2, Kategorie „Ehrenamtliches Engagement Einzelner oder Gruppen im Klima- bzw. Naturschutz“: Die Ortsgruppe Bedernau des Obst- und Gartenbauvereins Breitenbrunn e.V. und der Sportverein Bedernau (Lkr. Unterallgäu) schützen die in der Gemeinde regional typischen oder seltenen historischen Obstsorten. Der genetische Schatz der Obstbäume soll nicht nur für nachfolgende Generationen erhalten bleiben, sondern ist auch ein Genpool für künftige Forschung und die Entwicklung in der Zucht. Aktionen und Veranstaltungen sollen das Projekt die nächsten Jahre begleiten, um die Menschen im Dorf wieder für Obstbäume und ihre vielen Vorzüge zu begeistern. So ist beispielsweise eine eigene Publikation mit spannenden Geschichten zu den Obstbäumen geplant. Nicht zuletzt gewinnt die dörfliche Unterallgäuer Kulturlandschaft mit der Anlage jeder neuen Streuobstwiese an Diversität dazu. Weitere Projektbeteiligte sind neben dem Sportverein Bedernau, der Landschaftspflegeverband Unterallgäu e.V. und das Amt für Ländliche Entwicklung Schwaben.

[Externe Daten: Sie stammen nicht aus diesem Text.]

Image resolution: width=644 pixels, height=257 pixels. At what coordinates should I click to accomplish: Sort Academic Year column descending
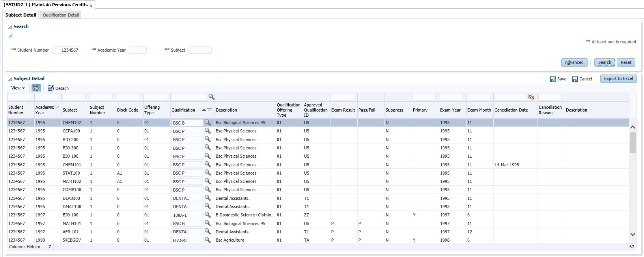57,107
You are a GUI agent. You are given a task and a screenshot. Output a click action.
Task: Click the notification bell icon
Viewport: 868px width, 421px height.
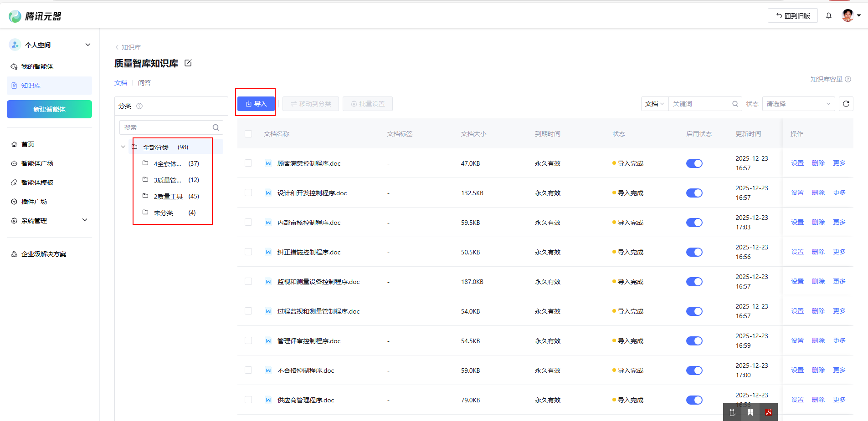click(829, 16)
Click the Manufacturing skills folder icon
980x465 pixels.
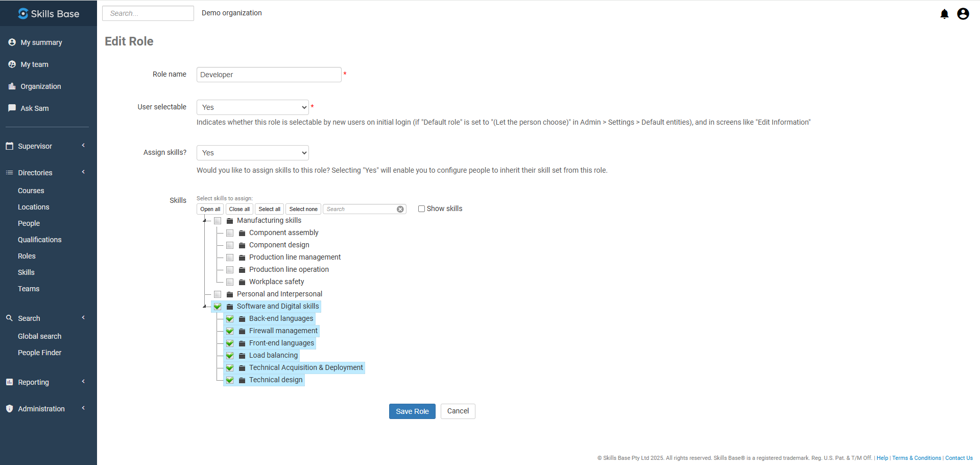pos(230,221)
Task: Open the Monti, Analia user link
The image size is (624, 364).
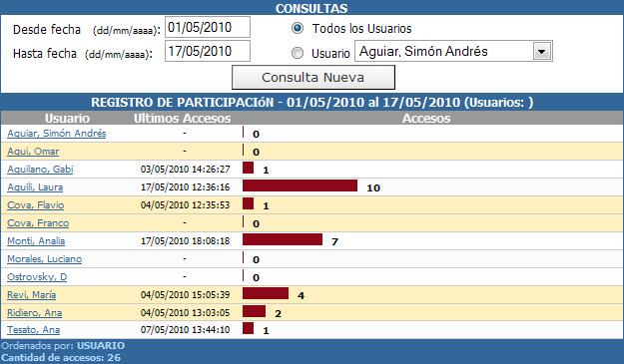Action: click(x=36, y=240)
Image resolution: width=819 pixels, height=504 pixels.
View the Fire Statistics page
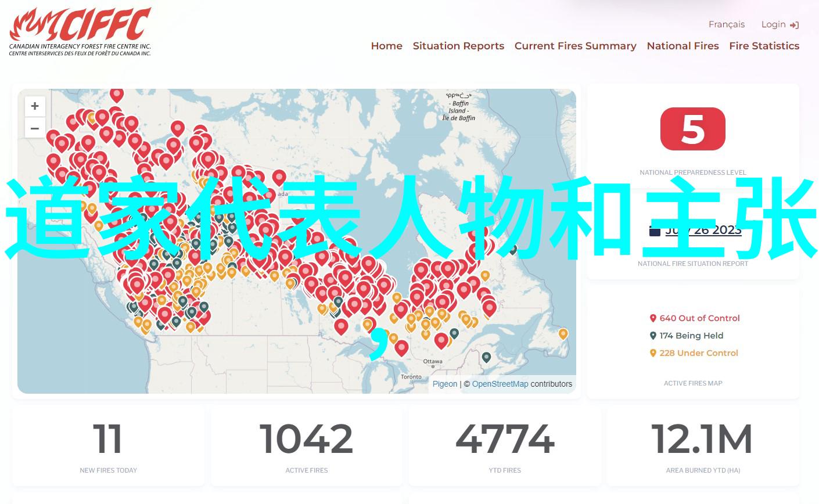(x=764, y=46)
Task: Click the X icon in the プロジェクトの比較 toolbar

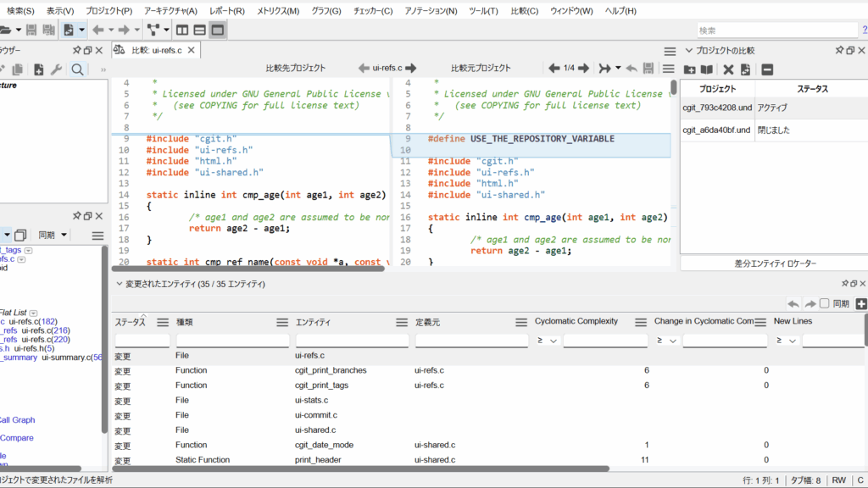Action: click(x=727, y=69)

3. Kategorie „Engagement von Schulen, Schulklassen und ähnlichen Gruppen beim Natur- und Klimaschutz“: Die 4. Klasse der Königsegg-Grundschule aus Immenstadt schützt das Hochmoor im
Schlettermoos (Lkr. Oberallgäu). Unter Anleitung des Naturparks Nagelfluhkette entfernen sie Gehölze, entdecken typische Moorarten und lernen dabei die ökologische Bedeutung des zu schützenden Lebensraums für Klima und Biodiversität kennen. In den Jahren zuvor verbuschte das Hochmoor zunehmend. Dadurch kam immer mehr Baumwuchs auf, der den Moorkörper schädigte und dem Torfboden Sauerstoff zusetzte. Durch die Entbuschungsmaßnahme der Schulklasse gelingt es, das Moor wieder zu einem wertvollen Lebensraum für Flora und Fauna zu machen. Praktische Aufgaben wie das Nachbauen eines Hochmoors machen den Lebensraum für die Kinder erfahrbar und leisten einen nachhaltigen Beitrag zum Umweltschutz.
 

Umweltpreis

Der Bezirk Schwaben verleiht seinen Umweltpreis jährlich seit 2022. Gewinnen können Bewerberinnen oder Bewerber mit Leistungen oder Projekten, die im besonderen Maße die Umwelt erhalten und verbessern sowie Nachhaltigkeit fördern und der Biodiversität und dem Klimaschutz dienen. Der Preis ist mit insgesamt 6.000 Euro datiert und kann an bis zu vier Preisträger/-innen vergeben werden.